NASCAR digital and social media numbers continue to grow in 2016
November 30, 2016
By Reid Spencer
NASCAR Wire Service
During
his State of the Sport press conference prior to the Championship Race
at Homestead-Miami Speedway, NASCAR Chairman and CEO Brian France
relayed an anecdote about watching
a scaled-down, highlight-driven Duke college basketball game on his
laptop.
The
story painted a broad picture of the shift in fan consumption habits.
And for NASCAR, that has meant a shift in strategy to serve fans who
want an immersive experience, whether
attending live in-person, watching on TV, or engaging with sports at
home or on the go.
By
all metrics, NASCAR’s digital and social media numbers have shown
strong growth over the 2016 season, validating a strategic choice to
reach race fans in the multifaceted
ways they opt to consume NASCAR contest.
Consider these numbers:
Overall,
NASCAR drew 256 million social engagements across all its digital
platforms, an 87 percent increase year-over-year, and a massive increase
of video content views.
NASCAR
saw a 14 percent growth in followers across its social and digital
platforms. Of particular note was a spike in the growth of Snapchat
followers after NASCAR announced
its partnership with that platform in February. NASCAR competitors and
fans provided live content from four races, starting with the Daytona
500, under the aegis of “Snapchat Live Story.”
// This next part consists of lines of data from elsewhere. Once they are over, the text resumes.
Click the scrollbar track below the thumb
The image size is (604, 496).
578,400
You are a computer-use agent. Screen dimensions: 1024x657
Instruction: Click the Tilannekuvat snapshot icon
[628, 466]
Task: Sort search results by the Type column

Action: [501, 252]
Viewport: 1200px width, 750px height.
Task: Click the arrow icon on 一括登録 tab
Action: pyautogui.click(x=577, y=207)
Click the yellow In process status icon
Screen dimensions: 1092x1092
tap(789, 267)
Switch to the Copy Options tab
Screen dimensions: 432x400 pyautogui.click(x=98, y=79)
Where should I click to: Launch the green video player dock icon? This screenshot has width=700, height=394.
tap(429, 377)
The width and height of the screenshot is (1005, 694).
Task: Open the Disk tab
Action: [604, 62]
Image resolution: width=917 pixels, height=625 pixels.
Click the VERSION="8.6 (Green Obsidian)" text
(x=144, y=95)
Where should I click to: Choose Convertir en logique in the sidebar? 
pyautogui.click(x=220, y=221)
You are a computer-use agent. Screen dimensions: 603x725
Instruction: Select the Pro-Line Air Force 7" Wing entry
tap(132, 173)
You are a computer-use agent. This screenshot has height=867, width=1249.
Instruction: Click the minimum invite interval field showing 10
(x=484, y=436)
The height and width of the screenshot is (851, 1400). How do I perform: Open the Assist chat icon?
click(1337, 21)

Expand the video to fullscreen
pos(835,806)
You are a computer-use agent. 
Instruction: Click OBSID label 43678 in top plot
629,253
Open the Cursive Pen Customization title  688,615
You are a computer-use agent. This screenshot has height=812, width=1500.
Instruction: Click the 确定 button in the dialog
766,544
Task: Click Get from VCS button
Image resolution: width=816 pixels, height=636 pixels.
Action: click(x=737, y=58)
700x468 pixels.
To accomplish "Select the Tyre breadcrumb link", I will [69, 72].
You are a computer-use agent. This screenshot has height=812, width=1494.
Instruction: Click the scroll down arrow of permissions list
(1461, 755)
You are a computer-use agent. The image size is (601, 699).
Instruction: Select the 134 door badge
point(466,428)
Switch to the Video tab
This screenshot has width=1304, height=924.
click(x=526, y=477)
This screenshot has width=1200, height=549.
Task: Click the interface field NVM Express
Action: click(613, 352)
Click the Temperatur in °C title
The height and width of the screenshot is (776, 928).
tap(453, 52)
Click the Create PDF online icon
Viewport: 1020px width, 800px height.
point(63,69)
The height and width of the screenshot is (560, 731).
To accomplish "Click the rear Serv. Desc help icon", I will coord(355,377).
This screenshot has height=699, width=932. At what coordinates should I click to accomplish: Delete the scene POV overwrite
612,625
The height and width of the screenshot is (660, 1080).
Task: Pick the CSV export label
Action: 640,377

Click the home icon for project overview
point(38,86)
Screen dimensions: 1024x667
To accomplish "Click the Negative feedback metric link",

The Daytona 500 itself saw a 63-percent increase in race day impressions, while engagement with NASCAR content tripled.
"It’s
been fantastic,” said Jill Gregory, NASCAR senior vice president and
chief marketing officer. “I think that what it has done is validated our
strategy that we set out at
the very beginning of this season, when we talked about leading with
digital and social and really trying to talk to our fans where they were
and going to reach them at all the places they consume NASCAR.
“We
started that with our “Ready.Set.Race” campaign and the Hashtag 500
around the Daytona 500, and it’s really just continued to build
throughout the whole season.”
The
Hashtag 500, the race to win Dale Earnhardt Jr.’s firesuit, generated
13,000 NASCAR-related mentions in a single minute, a high-water mark for
NASCAR content since the advent
of the sanctioning body’s Fan and Media Engagement Center.
Central
to the success of the 2016 digital and social media campaign was heavy
promotion of #TheChase across all platforms, leveraging Twitter, Vine,
Periscope, Facebook, Instagram
and Snapchat to engage fans throughout the 10-week playoff.
Capturing
the drama of the Chase, which concluded with Jimmie Johnson claiming
his record-tying seventh NASCAR Sprint Cup Series Championship, was the
digital film series “Ready.Set.Chase.”
All told, the five-film series garnered more than 13 million views.
“I
think we’re seeing it at NASCAR, and obviously we see it happening
across the sports and entertainment landscape, that fans want to
customize their experience regardless of
what they’re watching or looking at,” Gregory said. “If we want to talk
to those fans, we have to go places that are convenient for them.
“If
they’re watching on their mobile app, if they’re watching via
NASCAR.com, if they’re watching on television, it’s our job as the
league to provide all of that great content
in all of those places and then make sure that we deliver the right
experience for each of those platforms."